Les craquelures vénéneuses d’un couple parfait

Plume aiguisée, mordante, Léonore Confino cisèle, au Petit-Saint-Martin, un portrait au vitriol du couple parfait, auquel donne vie la mise en scène de Côme de Bellescize. Portée par deux comédiens épatants, cette comédie romantique, qui certes manque encore de piquant, vire au féroce pour notre plus grand plaisir. 

Ils sont beaux, même très beaux. Elle est charmante, sportive. Il est grand et porte parfaitement le costume de cadre supérieur. Leur salon semble tout droit sorti d’un magazine de déco. Après plus de dix ans de vie commune, leur amour semble intact. Une petite Alice, âgée de sept ans, vient compléter le tableau de cette famille idéale. Pourtant, on doute, quelque chose cloche. Tout est trop merveilleux. Il y a quelque chose d’enfantin dans leur comportement. Des voix lointaines d’adultes viennent faire trembler les fondations fragiles de son conte de fée moderne. 

Patatras tout s’effondre, tout bascule. Ce couple trop parfait, presque agaçant tellement tout leur réussi, n’a rien de réel. Il n’existe que dans l’imaginaire de la petite fille. Ne supportant plus les cris, les pleurs de ses parents, elle se réfugie dans un monde bien à elle où Barbie et Ken remplacent ses géniteurs. La vérité rattrape la fiction. Derrière la porte de sa chambre, la crise éclate. Les mots sont violents, assassins. Étouffant dans leur quotidien, incapable de communiquer, ils font voler en éclat le vernis de cette trinité fantasmée pour mieux se réinventer, se reconstruire. 

Comment survivre dans la jungle urbaine, dans la ville, quand ado, portée aux nues par ses congénères, on n’a jamais eu d’obstacles pour se construire.
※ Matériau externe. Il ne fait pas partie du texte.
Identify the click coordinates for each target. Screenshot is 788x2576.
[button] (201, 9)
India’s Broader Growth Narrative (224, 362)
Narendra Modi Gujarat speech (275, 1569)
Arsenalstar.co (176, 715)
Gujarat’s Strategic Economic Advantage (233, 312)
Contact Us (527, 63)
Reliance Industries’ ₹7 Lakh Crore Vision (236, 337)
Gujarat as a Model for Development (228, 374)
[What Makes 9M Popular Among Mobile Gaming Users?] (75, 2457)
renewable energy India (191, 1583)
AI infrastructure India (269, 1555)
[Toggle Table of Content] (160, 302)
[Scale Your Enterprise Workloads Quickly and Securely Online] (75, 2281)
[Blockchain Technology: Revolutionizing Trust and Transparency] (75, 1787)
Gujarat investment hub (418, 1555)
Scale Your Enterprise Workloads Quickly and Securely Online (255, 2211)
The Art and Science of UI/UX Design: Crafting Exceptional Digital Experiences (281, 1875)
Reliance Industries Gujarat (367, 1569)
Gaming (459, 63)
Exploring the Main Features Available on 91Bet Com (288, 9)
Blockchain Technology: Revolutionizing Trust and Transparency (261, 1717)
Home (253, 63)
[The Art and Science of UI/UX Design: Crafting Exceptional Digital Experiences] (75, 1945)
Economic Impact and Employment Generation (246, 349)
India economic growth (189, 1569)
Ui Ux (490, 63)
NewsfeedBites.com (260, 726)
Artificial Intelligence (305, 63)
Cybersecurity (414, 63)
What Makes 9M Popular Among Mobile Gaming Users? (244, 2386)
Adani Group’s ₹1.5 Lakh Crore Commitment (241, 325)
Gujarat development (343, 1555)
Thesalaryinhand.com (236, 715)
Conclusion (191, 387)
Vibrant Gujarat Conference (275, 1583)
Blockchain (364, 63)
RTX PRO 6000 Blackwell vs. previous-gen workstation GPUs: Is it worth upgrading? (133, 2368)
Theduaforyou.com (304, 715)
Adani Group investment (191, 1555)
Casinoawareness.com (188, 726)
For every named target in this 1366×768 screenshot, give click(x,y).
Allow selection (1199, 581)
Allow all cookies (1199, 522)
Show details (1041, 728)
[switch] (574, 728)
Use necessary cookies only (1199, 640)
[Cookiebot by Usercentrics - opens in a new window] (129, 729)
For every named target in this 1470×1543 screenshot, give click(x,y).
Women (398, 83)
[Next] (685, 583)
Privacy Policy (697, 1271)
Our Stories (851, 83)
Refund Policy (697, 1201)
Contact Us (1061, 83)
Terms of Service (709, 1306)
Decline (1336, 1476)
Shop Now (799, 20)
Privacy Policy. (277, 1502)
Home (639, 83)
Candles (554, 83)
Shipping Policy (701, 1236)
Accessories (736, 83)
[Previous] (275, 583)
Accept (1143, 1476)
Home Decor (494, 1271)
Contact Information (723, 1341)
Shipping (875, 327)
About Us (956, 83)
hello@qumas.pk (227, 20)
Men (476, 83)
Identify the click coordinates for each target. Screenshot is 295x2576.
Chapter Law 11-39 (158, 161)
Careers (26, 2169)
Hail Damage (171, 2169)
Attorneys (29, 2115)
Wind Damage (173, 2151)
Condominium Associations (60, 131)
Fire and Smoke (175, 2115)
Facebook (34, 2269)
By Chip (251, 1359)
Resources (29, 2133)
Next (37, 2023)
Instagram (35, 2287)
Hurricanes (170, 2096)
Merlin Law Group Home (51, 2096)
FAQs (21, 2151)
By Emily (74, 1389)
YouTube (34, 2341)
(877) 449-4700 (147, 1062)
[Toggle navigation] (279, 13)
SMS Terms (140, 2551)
Partant de cette hypothèse, Léonore Confino surfe entre comédie romantique et drame moderne. Puisant dans l’œuvre de Lewis Caroll, elle décortique la vie de couple, les errances de deux êtres inadaptés à l’usure du quotidien, au tracas de la vie. Le ton est tantôt mordant, tantôt cinglant, jamais méchant toujours drôle. Multipliant les thématiques de discorde, l’auteure de Ring, de Poisson belge, rend compte de la complexité du monde d’aujourd’hui, des angoisses qui assaillent nos contemporains. Si parfois, elle bascule dans la facilité, jamais elle ne cède au commun, au banal. Les saillies amères, les piques ironiques n’en sont que plus savoureuses. 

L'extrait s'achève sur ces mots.